EXERCISE:
Wherever a line of the data contains "Given", copy that line.

Stored records
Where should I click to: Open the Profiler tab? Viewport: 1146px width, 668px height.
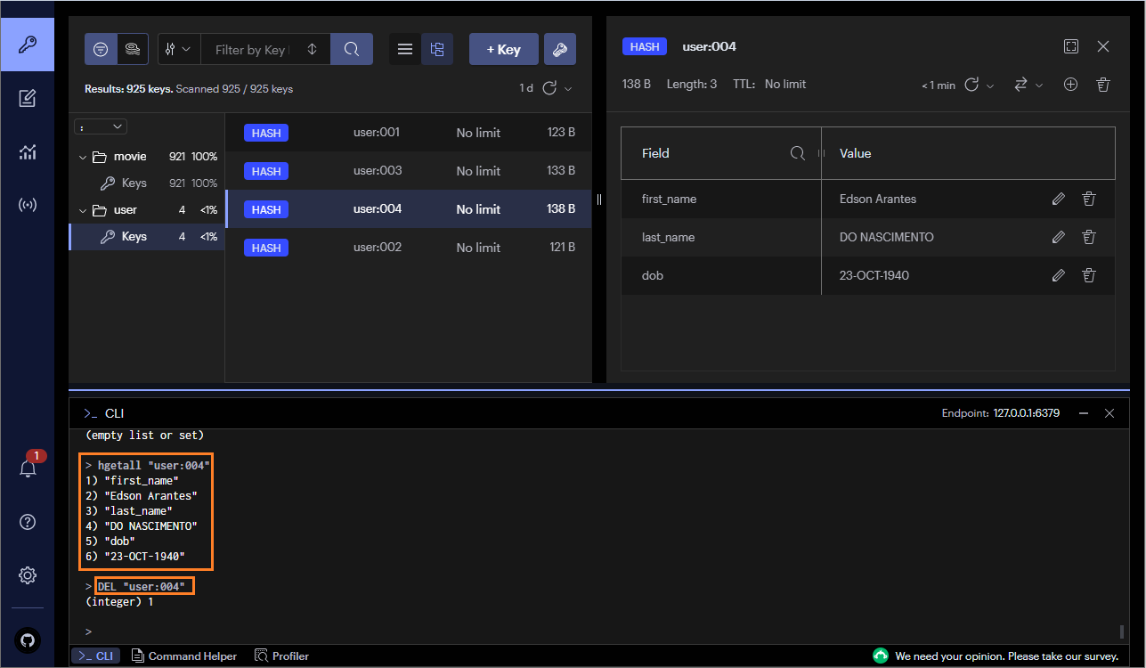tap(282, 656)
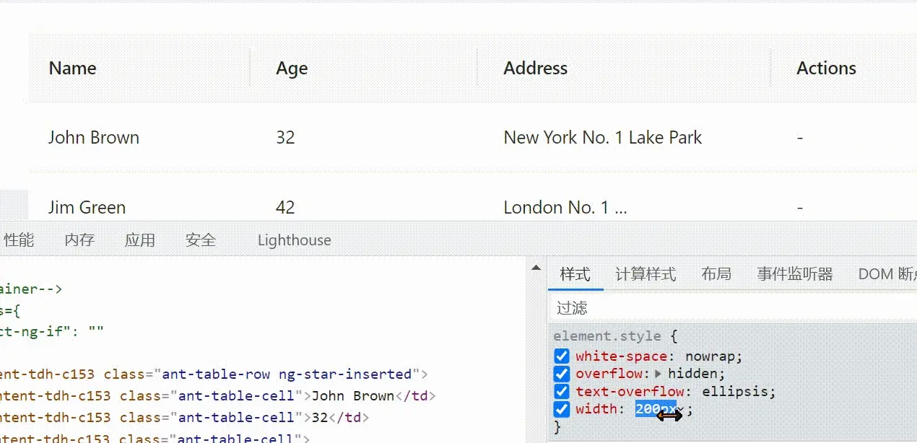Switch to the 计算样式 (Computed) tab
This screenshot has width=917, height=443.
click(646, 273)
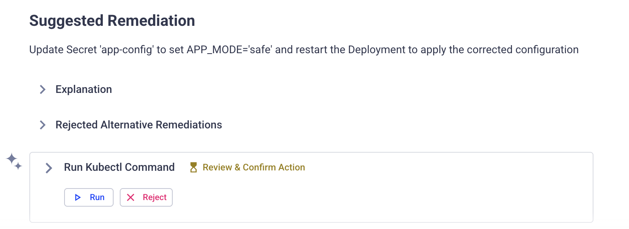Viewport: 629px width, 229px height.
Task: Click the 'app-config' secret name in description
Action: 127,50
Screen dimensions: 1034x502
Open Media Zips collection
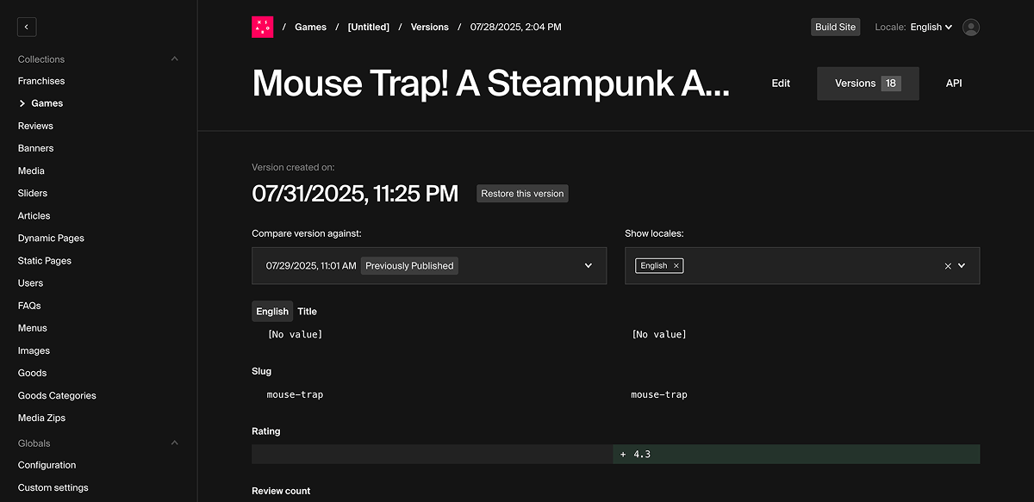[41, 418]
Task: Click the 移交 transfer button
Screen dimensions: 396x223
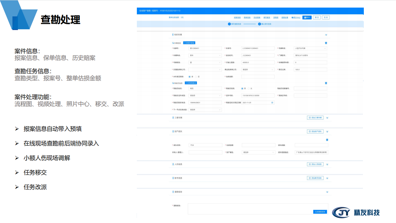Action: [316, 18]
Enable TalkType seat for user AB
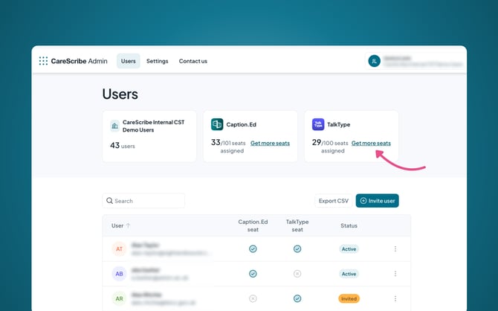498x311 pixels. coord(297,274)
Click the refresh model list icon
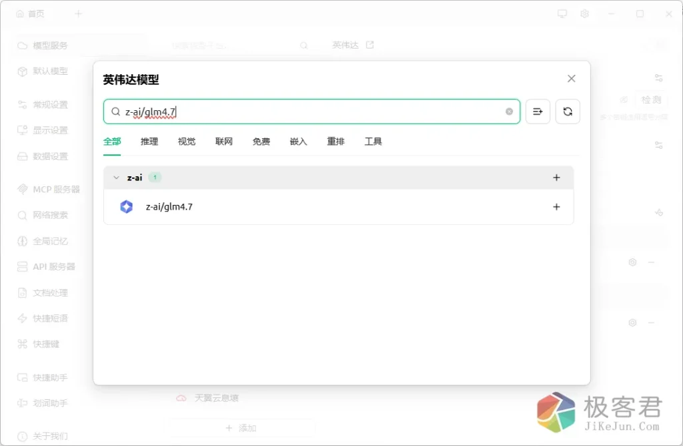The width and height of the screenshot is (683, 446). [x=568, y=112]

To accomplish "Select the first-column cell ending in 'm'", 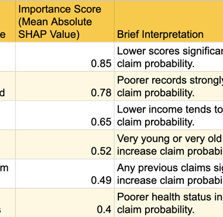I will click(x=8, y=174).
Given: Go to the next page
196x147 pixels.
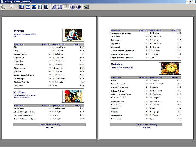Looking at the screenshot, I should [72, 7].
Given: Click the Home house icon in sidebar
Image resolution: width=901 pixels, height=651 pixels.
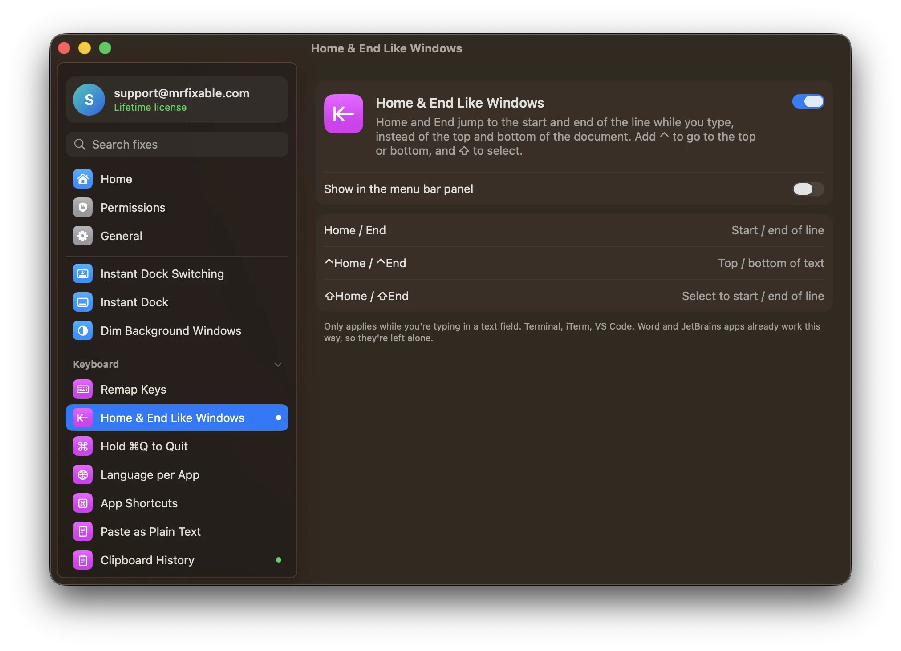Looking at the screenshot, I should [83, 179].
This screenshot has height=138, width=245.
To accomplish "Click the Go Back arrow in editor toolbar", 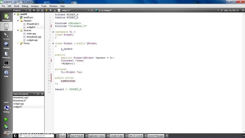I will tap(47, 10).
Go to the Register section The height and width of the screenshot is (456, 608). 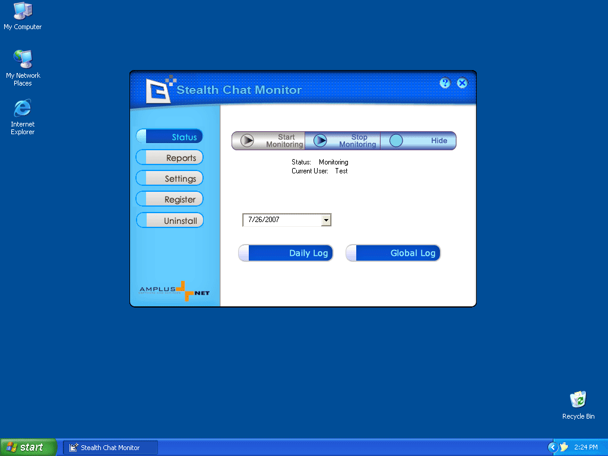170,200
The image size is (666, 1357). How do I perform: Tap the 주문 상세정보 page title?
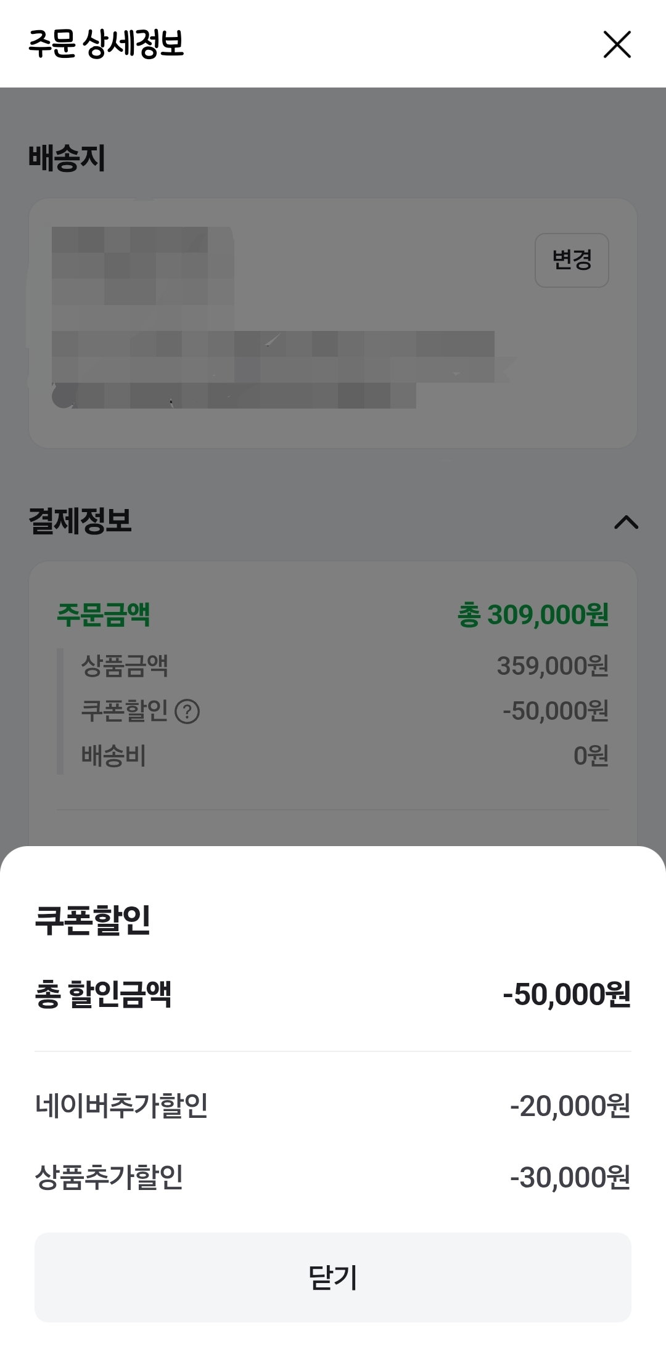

EXPECTED OUTPUT:
Given: Go to the next page
Given: Click the Home house icon in sidebar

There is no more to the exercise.